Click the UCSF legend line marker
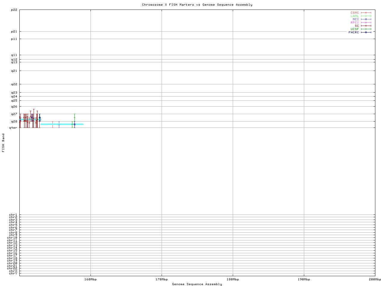The image size is (381, 286). coord(366,29)
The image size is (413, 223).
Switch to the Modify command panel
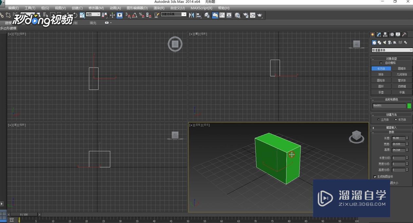pos(378,34)
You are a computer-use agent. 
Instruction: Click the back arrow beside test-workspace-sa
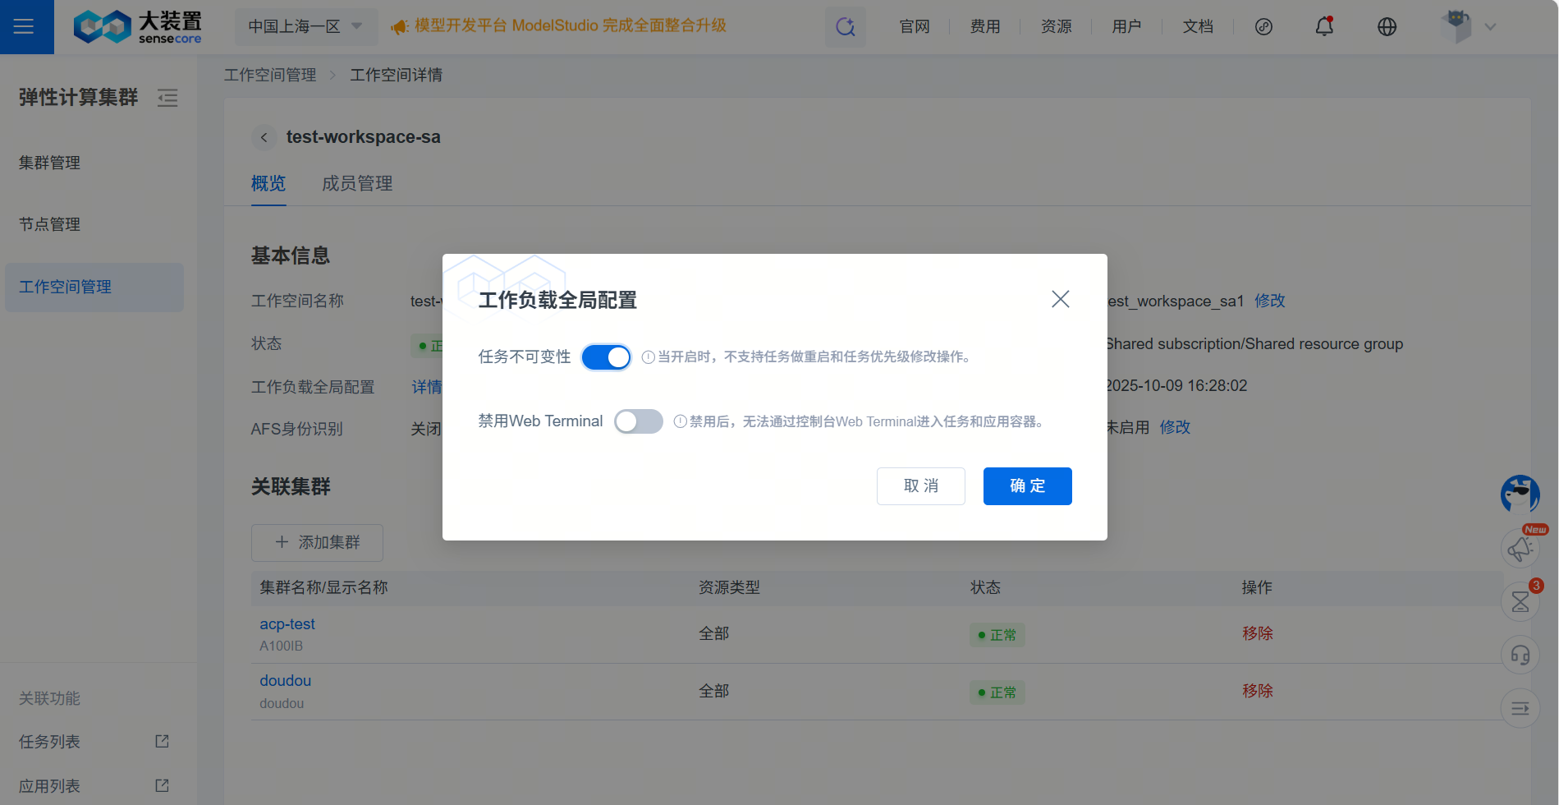(x=264, y=137)
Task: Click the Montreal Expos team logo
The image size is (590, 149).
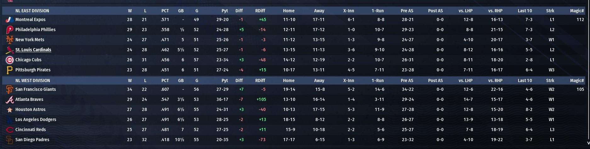Action: 10,19
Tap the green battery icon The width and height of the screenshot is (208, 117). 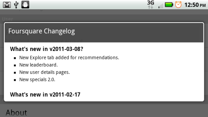coord(169,5)
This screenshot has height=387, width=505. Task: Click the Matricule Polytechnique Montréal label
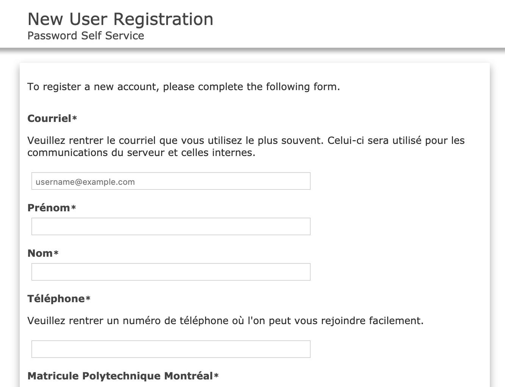(x=120, y=376)
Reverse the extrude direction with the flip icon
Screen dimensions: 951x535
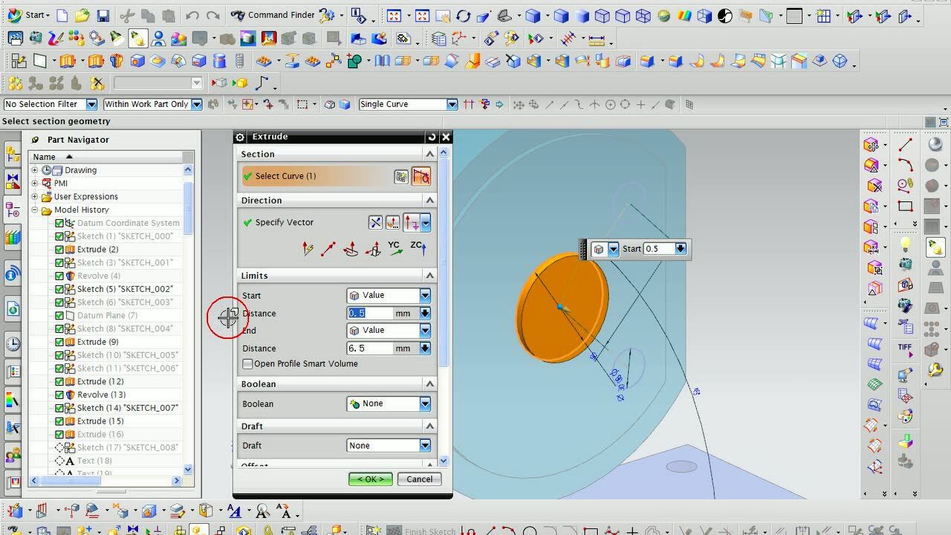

-.-.-

=== WHAT YOU WILL DO ===
Beginning with the line that holds "This screenshot has", return each line through the end of the records above exactly. Do not include pictures.

=== SOLVED EXERCISE ===
This screenshot has height=387, width=505. Task: Click the Matricule Polytechnique Montréal label
(x=120, y=376)
Reverse the extrude direction with the flip icon
Screen dimensions: 951x535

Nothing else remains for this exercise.